What Do Successful Movements Have in Common?

We’ve all heard the phrase ‘movement is medicine’. But we tend to forget that ‘the dose makes the poison’! Too much of one medicine can kill a person, just as too little won’t have any impact on an illness or disease. Balance is key but when it comes to our health, it matters a whole lot more.

And the same thing applies to movement as well. Too MUCH, as we risk a flare-up of our pain. Too LITTLE, and the loading is not enough to create lasting changes. So what does it mean to have ‘successful movements’ that aid our recovery processes?

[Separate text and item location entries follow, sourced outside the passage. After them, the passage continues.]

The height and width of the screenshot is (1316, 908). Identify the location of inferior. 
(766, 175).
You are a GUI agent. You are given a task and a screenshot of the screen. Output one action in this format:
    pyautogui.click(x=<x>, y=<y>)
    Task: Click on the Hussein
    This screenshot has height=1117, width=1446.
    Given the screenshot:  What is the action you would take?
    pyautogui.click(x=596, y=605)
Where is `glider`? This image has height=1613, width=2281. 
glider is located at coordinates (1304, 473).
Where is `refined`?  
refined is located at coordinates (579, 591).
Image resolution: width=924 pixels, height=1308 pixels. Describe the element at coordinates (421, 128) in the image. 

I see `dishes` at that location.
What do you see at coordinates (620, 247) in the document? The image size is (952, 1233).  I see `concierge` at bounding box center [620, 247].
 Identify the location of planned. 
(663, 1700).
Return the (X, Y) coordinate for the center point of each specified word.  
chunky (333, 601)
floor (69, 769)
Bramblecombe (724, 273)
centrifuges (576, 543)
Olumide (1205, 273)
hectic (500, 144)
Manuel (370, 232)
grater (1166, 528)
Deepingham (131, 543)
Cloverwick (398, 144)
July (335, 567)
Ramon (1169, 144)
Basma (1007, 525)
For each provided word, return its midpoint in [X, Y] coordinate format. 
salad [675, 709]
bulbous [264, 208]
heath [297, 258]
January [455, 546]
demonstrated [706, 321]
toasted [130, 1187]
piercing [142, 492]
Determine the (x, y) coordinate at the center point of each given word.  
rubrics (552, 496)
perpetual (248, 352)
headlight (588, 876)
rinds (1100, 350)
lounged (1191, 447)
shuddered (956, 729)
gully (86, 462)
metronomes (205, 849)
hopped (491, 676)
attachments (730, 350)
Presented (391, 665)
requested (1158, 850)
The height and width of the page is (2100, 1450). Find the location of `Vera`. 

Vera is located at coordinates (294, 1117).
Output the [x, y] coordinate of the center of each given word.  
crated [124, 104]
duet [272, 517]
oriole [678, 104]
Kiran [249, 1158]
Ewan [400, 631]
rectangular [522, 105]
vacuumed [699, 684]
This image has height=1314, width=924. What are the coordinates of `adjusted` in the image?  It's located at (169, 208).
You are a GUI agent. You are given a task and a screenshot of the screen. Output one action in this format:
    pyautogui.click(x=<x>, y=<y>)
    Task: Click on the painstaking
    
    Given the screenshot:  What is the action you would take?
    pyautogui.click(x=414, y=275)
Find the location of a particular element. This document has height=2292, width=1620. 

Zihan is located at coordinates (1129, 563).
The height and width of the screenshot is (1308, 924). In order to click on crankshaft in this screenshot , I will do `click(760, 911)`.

Here are 4 themes of successful movements that are guaranteed to progress your healing journey!

1) Have a clear purpose

Knowing your END GOAL when starting the rehabilitation journey to get out of pain is just as important as knowing HOW the pain started. All chiropractic adjustments and rehab exercises MUST fulfill the criterias to get you to where you want to be:

  • Planned after a complete assessment of what is causing the pain/movement restriction
  • Explained to you so that you have a complete understanding of what is going on and how recovery will look like
  • Follows a common goal and purpose so that both you AND your clinician are on the same page, having the same expectations, and working towards the same goals!

2) Focused on value instead of hype

Lots of things are hyped up. Even dry needling services, which we DO provide here. But guess what? Not everyone needs dry needling. Not everyone needs that fancy cryotherapy machine. Not everyone needs kinesiotape. 

We focus on value – what you actually need, you get.

3) The strength of a movement is NOT in large attempts, but small groups

It’s not always in the huge deadlifts or squats! Sure, they look amazing for the ‘gram and it feels good getting validation from your peers about how heavy you can lift, or the Personal Best records that you’re beating. 

But strength actually comes from the SUM of small parts to create that big attempt – small muscle groups that work together as one unit to push, pull, and load. And any one part of that chain of small muscles which aren’t loaded effectively can set you back a couple kilos of lifting weight, or even worse, injured.

4) Overcome increasing resistance

The goldilocks rule – not too little, not too much; just right. Slowly increasing tolerance to load/resistance will bring you far. The general rule of thumb that we follow is an increase of 10%-15% each time you feel like you’re ready to go further. What this can look like:

  • If you finally have no pain walking or exercising for 20 minutes, then progress your next session to 25 minutes the next day
  • If you’re jogging on a Level 5 incline and finally aren’t feeling that knee pain, push it up to a Level 6 (if increments to 5.5 aren’t possible) instead of going right up to 7

If you’re still feeling some discomfort but have been managing it well (your physio or chiro should be teaching you strategies to self-manage flare ups at home), and are ready to see if you’re ready for the next step – an increase of 10% intensity should give you a good idea if you’re ready for it or not. Monitor for the next 24 hours and if discomfort levels reduce back to baseline, that’s a good sign.

So, having a clear purpose, ignoring the hype and focusing on value, strengthening smaller muscle groups, and loading progressively are all constituents of movements that will set you up for success.

… The best part about all these points?

They’re EXACTLY the same as what makes HISTORICAL movements successful ().

If it was good enough to cause changes in history textbooks, then they’re good enough for your body!